Bisnis.com, JAKARTA – Harga gas mulut sumur yang lebih kompetitif akan mendorong investasi industri petrokimia di lokasi dekat sumber gas.
Wakil Ketua Federasi Industri Kimia Indonesia (FIKI) Suhat Miyarso mengatakan struktur harga tersebut bisa menggairahkan aktivitas investasi di sektor petrokimia hulu.
Pelaku industri petrokimia pasti terdorong untuk meningkatkan kapasitas produksi dengan membangun pabrik methanol di lokasi yang berdekatan dengan sumber gas.
“Sekarang yang paling dekat dan potensial adalah Bintuni di Papua Barat. Sehabis itu ada Masela. Kondisi ini pasti mendorong investasi,” kata Suhat kepada Bisnis.com, Rabu (5/10/2016).

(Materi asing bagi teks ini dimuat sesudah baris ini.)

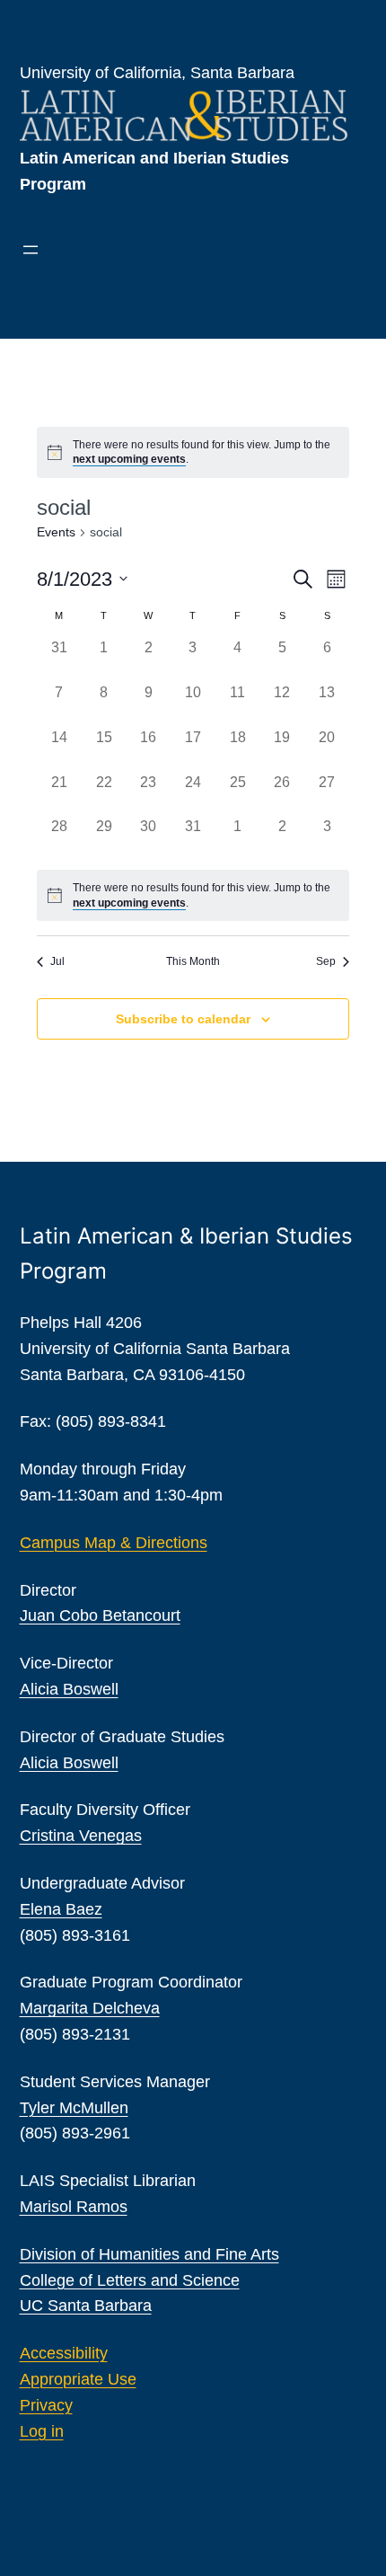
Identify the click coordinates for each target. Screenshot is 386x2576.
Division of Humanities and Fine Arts (149, 2254)
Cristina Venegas (81, 1836)
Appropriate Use (78, 2379)
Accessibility (64, 2353)
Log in (42, 2431)
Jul (57, 961)
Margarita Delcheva (90, 2008)
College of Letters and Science (130, 2280)
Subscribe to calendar (183, 1019)
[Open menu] (30, 250)
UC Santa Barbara (86, 2306)
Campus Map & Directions (113, 1543)
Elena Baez (61, 1909)
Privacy (46, 2405)
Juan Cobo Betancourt (100, 1615)
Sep (326, 961)
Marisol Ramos (73, 2207)
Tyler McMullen (74, 2108)
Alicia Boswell (69, 1689)
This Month (193, 961)
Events (56, 532)
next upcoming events (129, 459)
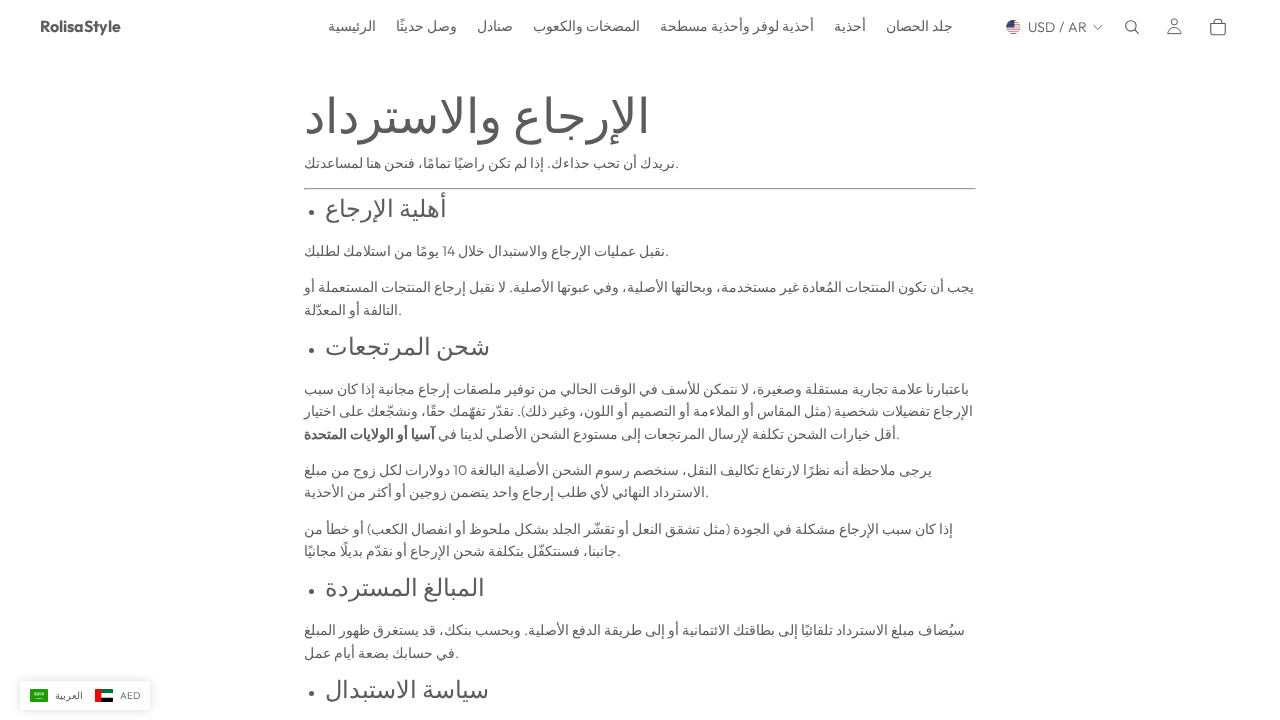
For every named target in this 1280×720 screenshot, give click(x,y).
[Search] (1132, 27)
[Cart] (1218, 27)
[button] (85, 696)
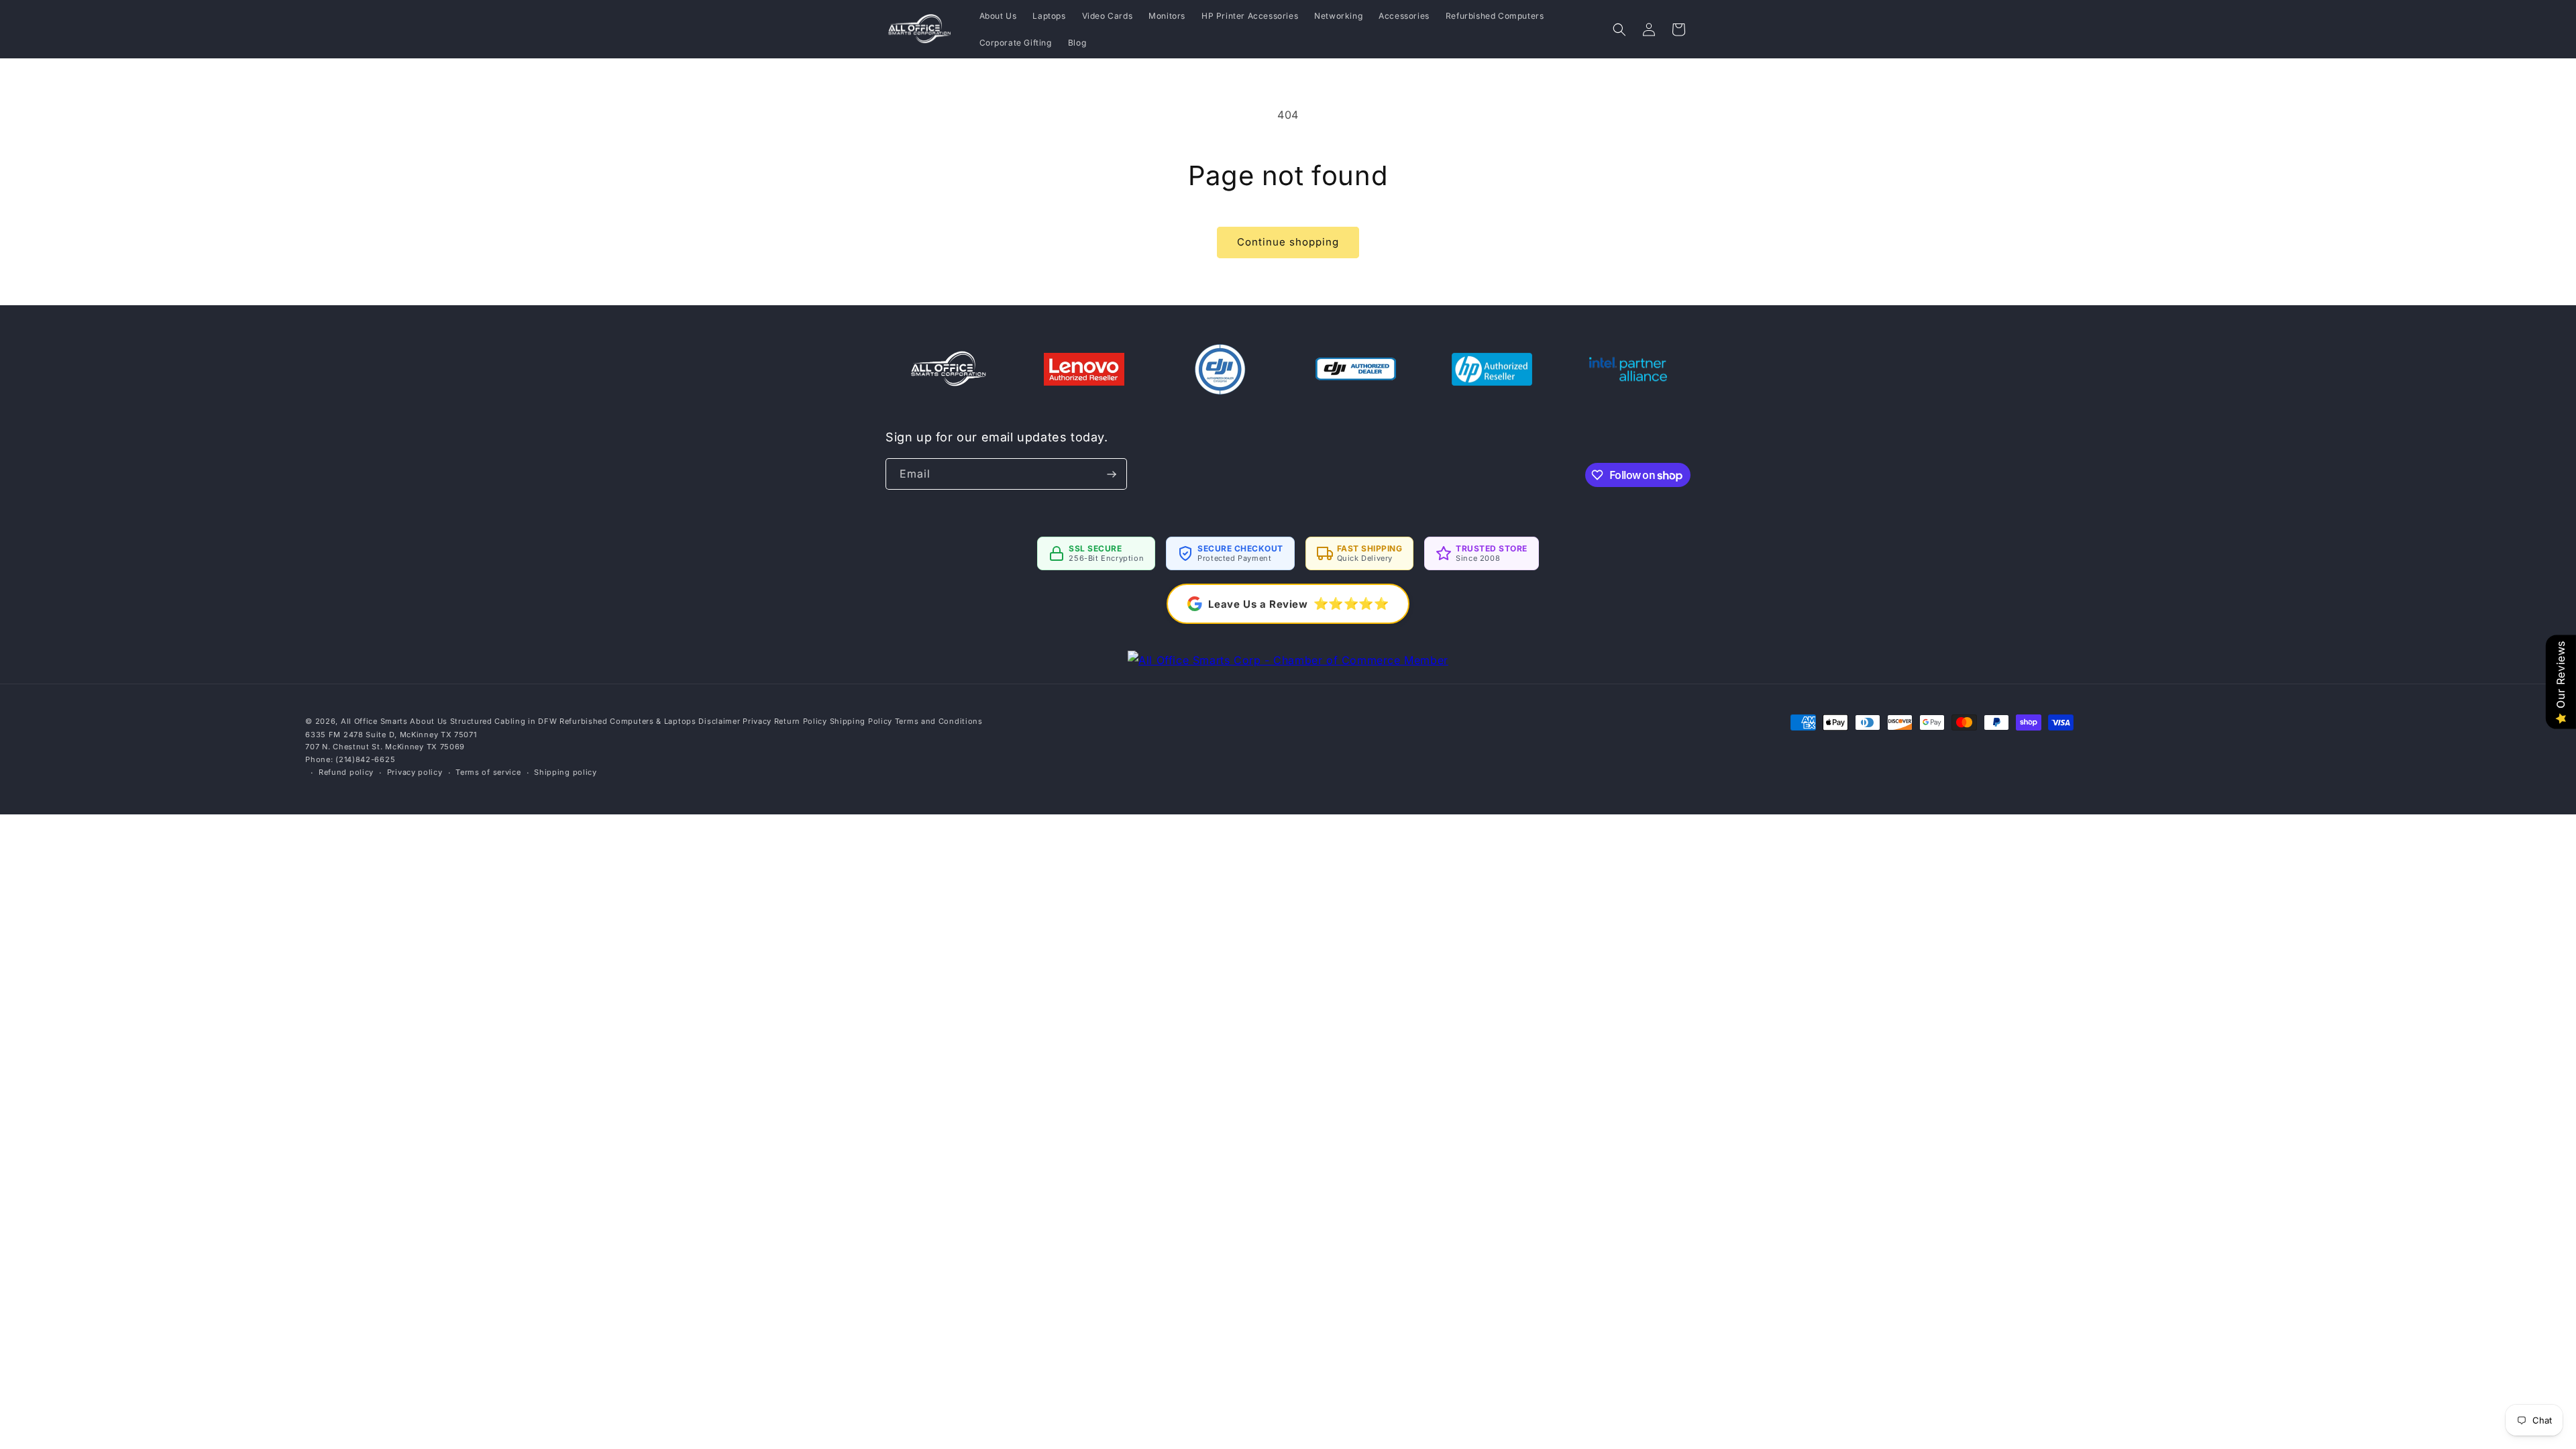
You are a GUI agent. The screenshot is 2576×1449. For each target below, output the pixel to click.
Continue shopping (1288, 241)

Direktur PT Pupuk Indonesia (Persero) Gusrizal mengatakan target harga gas US$3—US$4 per MMBTU di mulut sumur sangat membantu daya saing industri pupuk Indonesia.
Dia menjelaskan industri pupuk membutuhkan dukungan penurunan biaya produksi di saat pasar pupuk non-subsidi di Tnaah Air kebanjiran produk impor.
“Kami sangat mendukung dan berterima kasih pada perhatian pemerintah. Dampaknya pasti bagus karena saat ini bisnis pupuk sedang sulit,” kata Gusrizal.
Menteri Perindustrian Airlangga Hartarto mengatakan target harga US$5—US$6 per MMBTU yang ditetapkan Presiden Jokowi adalah harga gas industri di ujung pipa distribusi.
Dia menjelaskan harga gas di mulu sumur harus berada di kisaran US$3—US$4 per MMBTU untuk mencapai target yang ditetapkan Presiden dalam rapat kabinet terbatas.
Perhitungan harga tersebut berdasarkan target pemangkasan biaya distribusi dan transportasi ke kisaran US$1,5—US$2 per MMBTU. “Arahan Presiden untuk harga gas di plant gate di bawah US$6 per MMBTU, artinya di well head antara US$3—US$4 per MMBTU,” kata Airlangga.